§ **Source document**

Despite the best of intentions, there are few of us who manage to enjoy a leisurely breakfast before we leave the house each morning. Instead we are often fighting the alarm and lucky to grab a slice of toast before running out the door. If breakfast always seems to be consumed in a rush at your house, the key is to know your quick and easy options that also contain protein, as protein rich foods will help to keep you fuller for longer after eating them. Some options include a tub of Greek yoghurt, a small tin of baked beans or if you have an extra minute or two, a toasted sandwich with ham, cheese and tomato.

Daily café treat

Just as a daily stop at the local coffee shop or café has become a ritual for many, so too has picking up a quick breakfast deal whether this be banana bread, a muffin or Turkish toast with peanut butter, Unfortunately, many of the popular breakfast choices typically found at cafes are high in carbs and calories and lacking in protein. The result is general overeating that will also leave you vulnerable to hunger and cravings mid-morning. So, if you are a café regular, keep in mind that a small milk based coffee is equivalent to at least 1/3 of your breakfast and a slice of toast with avocado or cheese is likely all you need to complete your breakfast. Better still a small breakfast wrap, omelette or an egg with a single slice of toast will offer you a good balance of carbs and nutrient rich proteins.

At work

One of the biggest issues with waiting until you get to work to eat breakfast is that it means breakfast may not be until after 9am. After the overnight fast, one of the best things you can do is eat the first meal of the day as early as possible to help give the metabolism a boost and kick start calorie burning. So, if a breakfast at your desk is not likely to occur until after 9am, try starting the day with half a breakfast at home, such as a milk coffee or a slice of toast with cheese or nut spread, and follow it up with another small second breakfast at 9 or 10am of another slice of toast, a small serve of cereal or some Greek yoghurt and fruit.

§ **Information supplied**
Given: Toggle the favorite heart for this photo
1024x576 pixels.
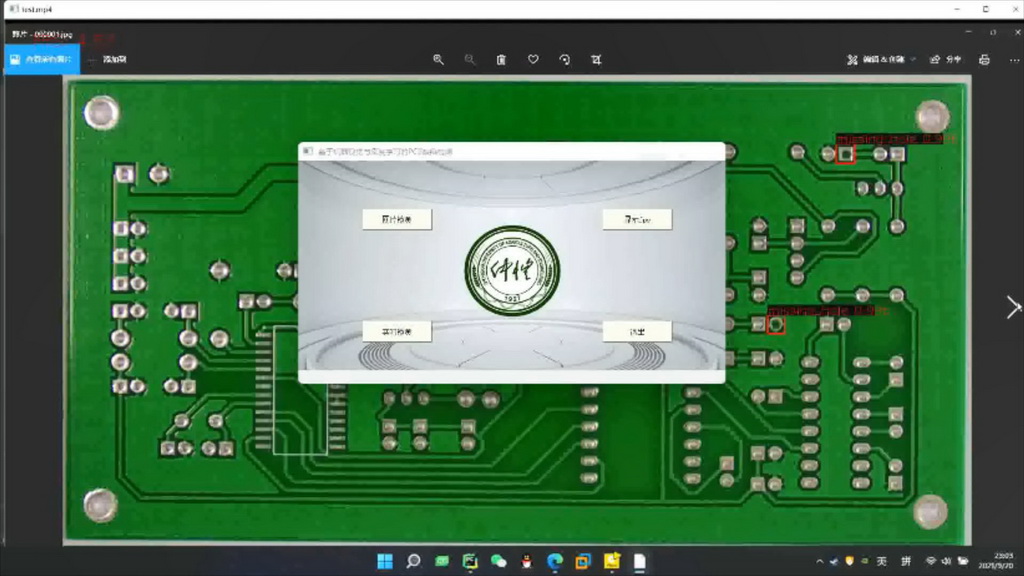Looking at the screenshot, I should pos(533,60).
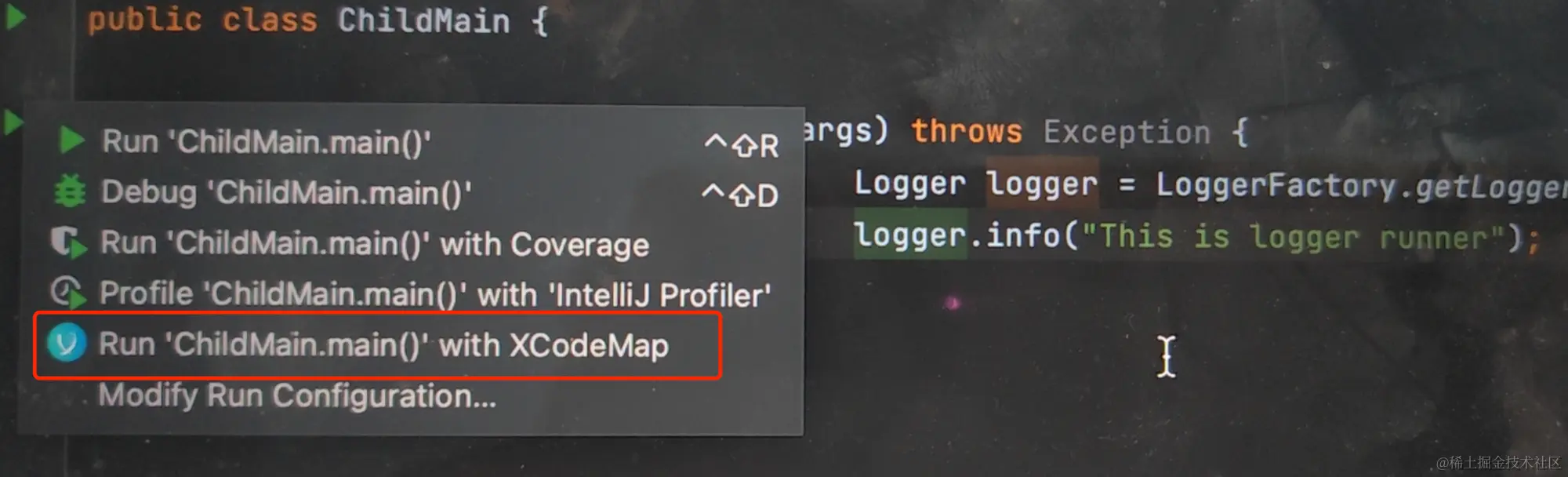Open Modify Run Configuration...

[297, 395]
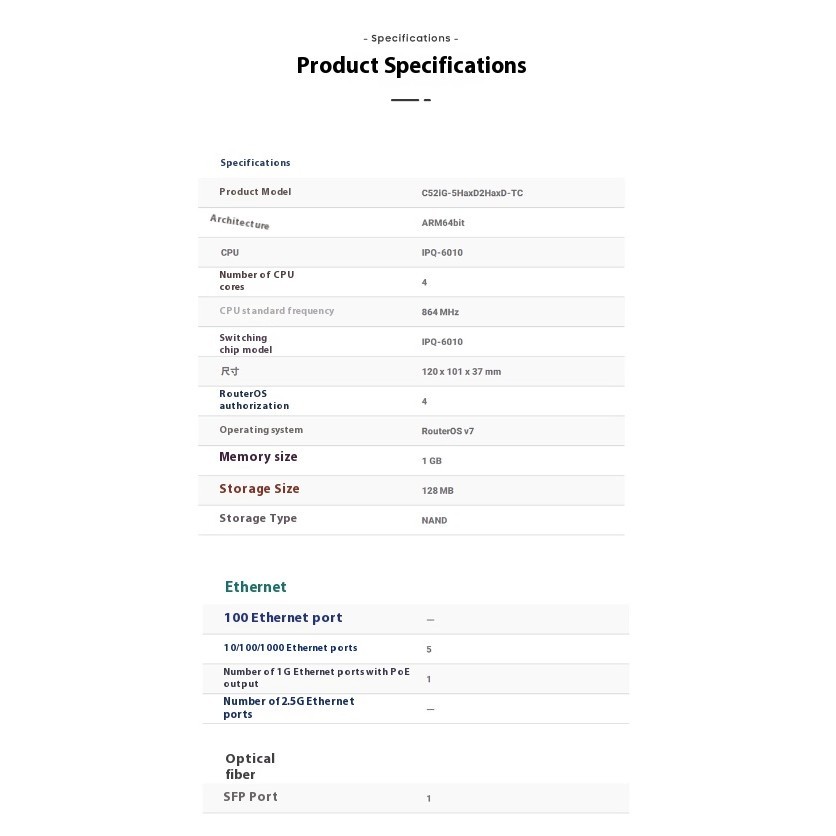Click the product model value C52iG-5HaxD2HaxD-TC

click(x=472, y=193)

--

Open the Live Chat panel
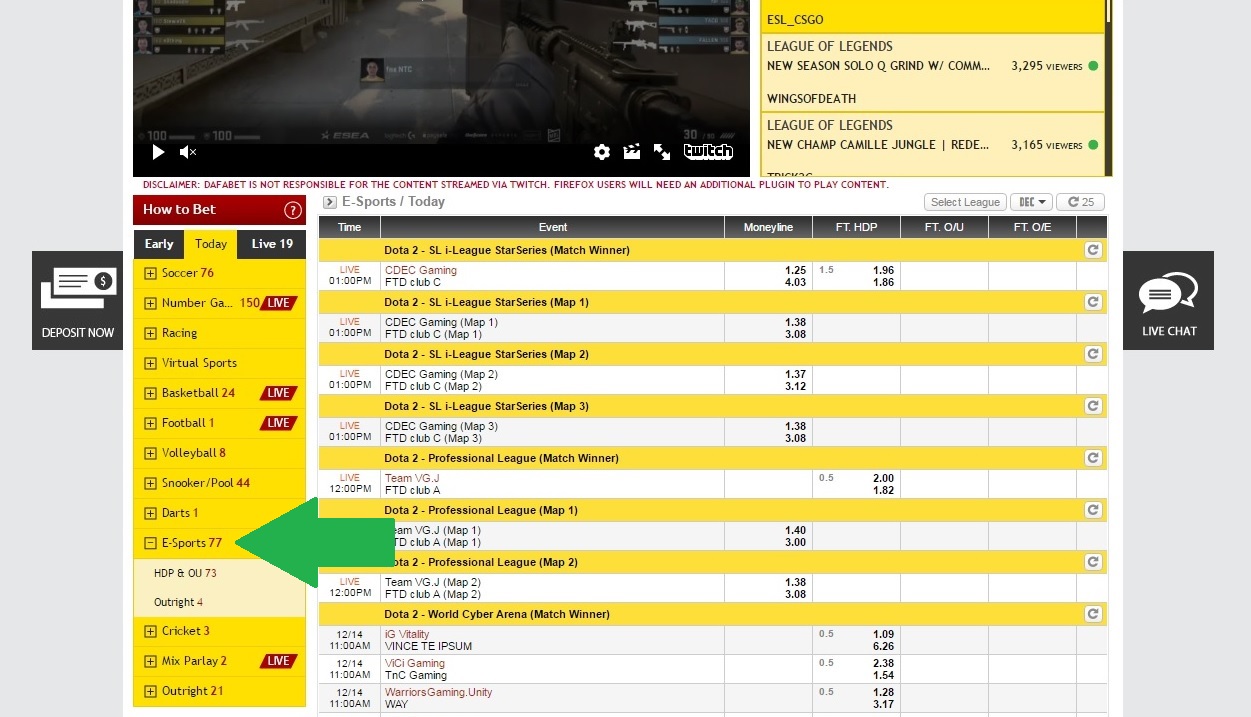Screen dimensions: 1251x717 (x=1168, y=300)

§ **Exercises**
• a. According to the breakfast text, how much of your breakfast does a small milk-based coffee count for?
• b. Please output the part of the breakfast text that opens with the words containing "Just as a daily" and closes with "nutrient rich proteins.".
The records aren't needed here.

§ **Expected responses**
• a. At least one third of your breakfast.

• b.
Just as a daily stop at the local coffee shop or café has become a ritual for many, so too has picking up a quick breakfast deal whether this be banana bread, a muffin or Turkish toast with peanut butter, Unfortunately, many of the popular breakfast choices typically found at cafes are high in carbs and calories and lacking in protein. The result is general overeating that will also leave you vulnerable to hunger and cravings mid-morning. So, if you are a café regular, keep in mind that a small milk based coffee is equivalent to at least 1/3 of your breakfast and a slice of toast with avocado or cheese is likely all you need to complete your breakfast. Better still a small breakfast wrap, omelette or an egg with a single slice of toast will offer you a good balance of carbs and nutrient rich proteins.